Spectrophotometry is a widely used technique in science for measuring how much light a chemical solution absorbs. This measurement is a key step in determining the concentration of a substance, such as a protein, DNA, or a colored compound, within a sample. The terms “Absorbance” (A) and “Optical Density” (OD) are frequently used, often interchangeably, leading to confusion about their exact relationship. While related, they describe slightly different phenomena of light interaction with matter.
Understanding Absorbance and Light Transmission
Measuring light interaction begins by shining a beam of monochromatic light, which is light of a single, specified wavelength, through a sample. When this incident light passes into the solution, some of its energy is taken up by the molecules of the substance. The light that successfully exits the sample is called transmitted light. Absorbance is a measure of the light that is held back or “trapped” by the sample, derived from the ratio of the incident light to the transmitted light. Transmittance (T) is the opposite, representing the fraction of light that passes through the sample. Absorbance and Transmittance are related through a logarithmic function: A = log(incident light / transmitted light). Since it is a ratio of light intensities, Absorbance is a unitless quantity, often reported as “Absorbance Units” (AU).

EXERCISE DATA:

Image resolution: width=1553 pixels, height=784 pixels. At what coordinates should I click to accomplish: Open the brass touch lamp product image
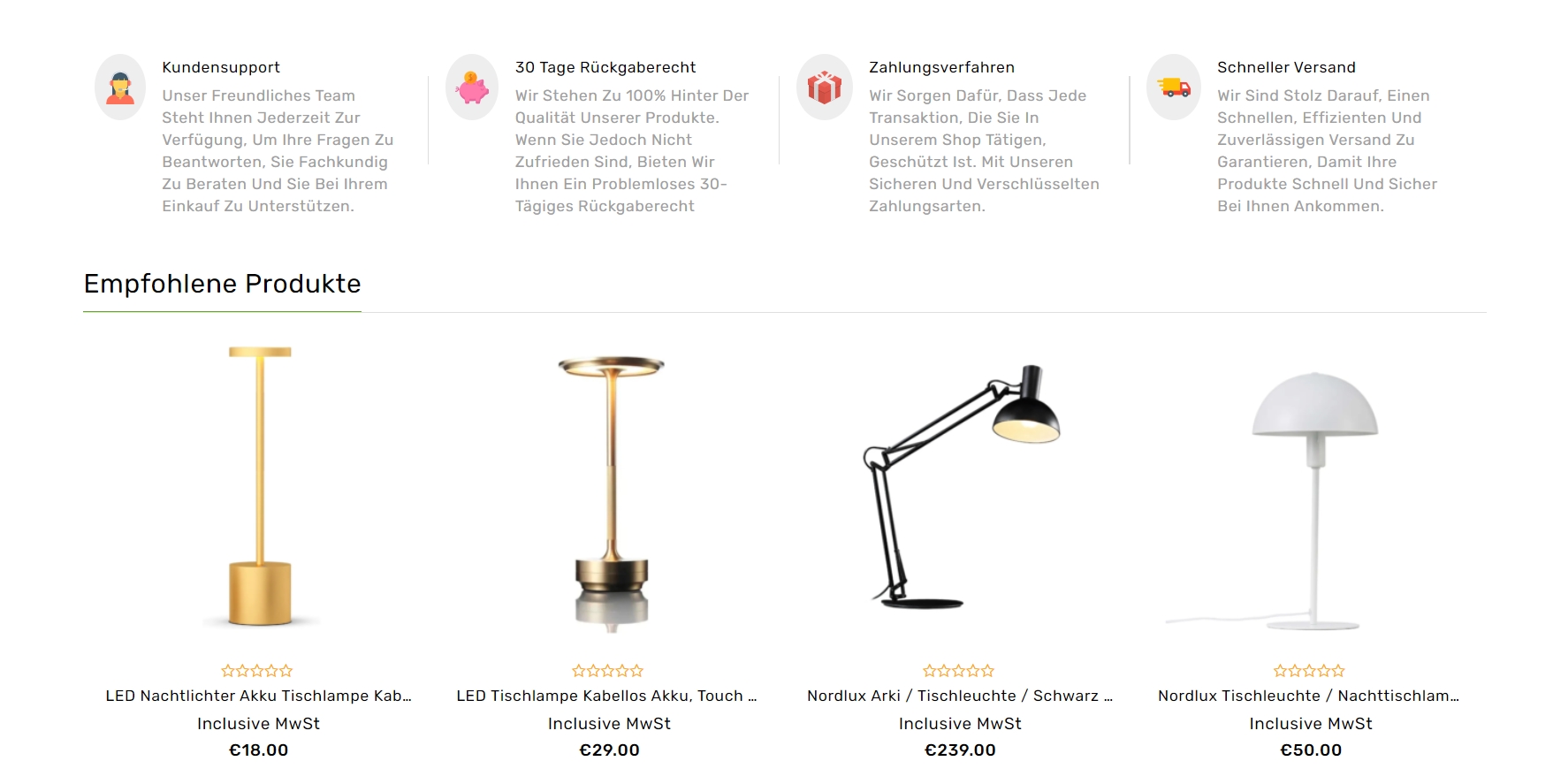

WORK REQUEST A: In the spectrophotometry passage, what name is given to the light that successfully exits the sample?
WORK REQUEST B: Decide whether each statement agrees with the spectrophotometry passage, and support each yes or no with the deciding words of the passage: (i) Absorbance is measured in grams per liter. (ii) Monochromatic light is light of one specified wavelength. (iii) Transmittance is the fraction of light held back by the sample.
WORK REQUEST C: Extend the spectrophotometry passage, beginning after its final sentence.

TASK RESULT A: Transmitted light.

TASK RESULT B:
(i) No: "Absorbance is a unitless quantity"
(ii) Yes: "light of a single, specified wavelength"
(iii) No: "representing the fraction of light that passes through the sample"

TASK RESULT C:
The Mathematical Relationship: The Beer-Lambert Law
The fundamental calculation connecting the measured Absorbance to the properties of the solution is known as the Beer-Lambert Law. This law establishes a direct, linear relationship between the concentration of a compound and the light absorbed by the sample. The mathematical expression of this principle is A = E l c, where A is the measured Absorbance value. E (molar absorptivity or extinction coefficient) is a constant specific to the absorbing substance at a particular wavelength, quantifying how strongly a substance absorbs light. The path length, l, is the distance the light travels through the sample, which is determined by the size of the cuvette, and is usually 1 centimeter in standard laboratory settings. The concentration of the absorbing species in the solution is represented by c, which is typically measured in moles per liter. This relationship demonstrates that if the path length and the extinction coefficient are kept constant, any increase in the sample’s concentration will result in a proportional increase in the measured Absorbance. This linear relationship is the basis for using spectrophotometry to quantify unknown concentrations of a substance.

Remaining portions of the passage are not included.